In their initial survey, the researchers tracked how 895 participants would hypothetically donate $100. Under the control condition, in which volunteers were restricted to giving the money to their favorite charity or to a highly effective one, only 18 percent opted for the effective choice. But when the researchers provided the option of equally dividing a donation between the two charities, 51.6 percent of respondents chose the 50/50 split, increasing total donations to the effective charity by 76 percent.

In a follow-up study, participants said they found the option to split their donation almost as personally meaningful as if they had given everything to their favorite charity, with the added satisfaction of knowing their gift had had an even greater impact. “This study shows that people really like giving with the heart and with the head,” Greene says, “and that the bundling option allows them to get an emotional boost by being both connected and effective, and that overall makes it very appealing.”

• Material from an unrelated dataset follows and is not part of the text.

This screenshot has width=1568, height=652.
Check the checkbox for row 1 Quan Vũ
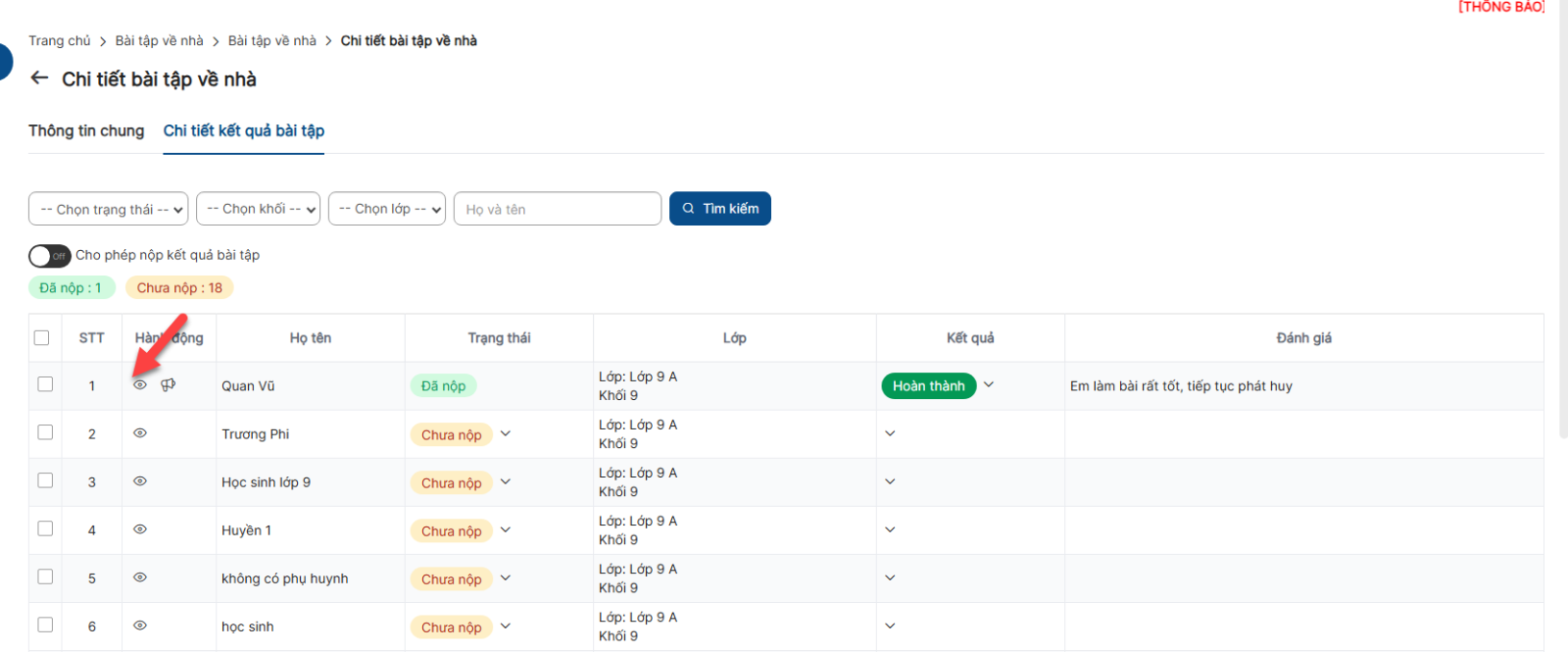[45, 384]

In another survey, the researchers also explored how participants rated other people’s giving patterns. Respondents described those who gave everything to the personal charity as “highly warm, but not particularly competent.” Those who gave everything to the highly effective charity were rated highly competent, but not especially warm. But those who bundled their donations were judged highly for both characteristics. “We’re not saying do this because other people will think you’re wonderful,” says Greene. “But we think it speaks to how people see themselves, and how it further reflects this split in people’s motivations.”

To try to “advertise and incentivize” their favorite/effective bundled options, the researchers also offered (in a subsequent study) to match donations, increasing the matching funds whenever the participants chose to give more of their money to the effective charity. That experiment yielded a 55 percent increase in funds donated to the effective organizations. When the researchers asked participants if they would be willing to support the matching fund themselves, 34 percent of donors agreed.

Then, in a major departure from their daily routine of generating academic research and scholarly papers, Greene and Caviola took their knowledge of how human psychology can improve philanthropy for a test drive in the real world and created GivingMultiplier.org.

The online platform enables users to donate to a charity of their choice and to one of nine highly effective charities focused on a range of issues from global health and poverty to animal rights and clean energy. (Donors can also opt to allocate some or all of their gift to the site’s matching funds.) Since the site went live in 2020, it has raised more than $2.3 million, with more than half the money allocated to the effective charities. And because of the matching option, “The whole thing has been self-sustaining,” says Greene. “All of these people are getting a significant amount added to their donations, and the funds to do that are coming from a subset of donors who choose to pay it forward.”

Both researchers say seeing their work play out in real time has been a career highlight. In his writing and research, Greene has long challenged people to think about how to lead more ethical lives. But this work, he says, is different. “You run this experiment in a little social scientific petri dish, and you think it makes sense that it could have this impact on the real world. But to actually see it happening is just thrilling.”

Caviola agreed, calling it his “most unique” and “coolest project because of the applied, real-world angle.” He says the ultimate goal of their work is to fundamentally shift how people think about giving. “Giving Multiplier is a small, iterative step,” says Caviola, “but there’s so much more to do.”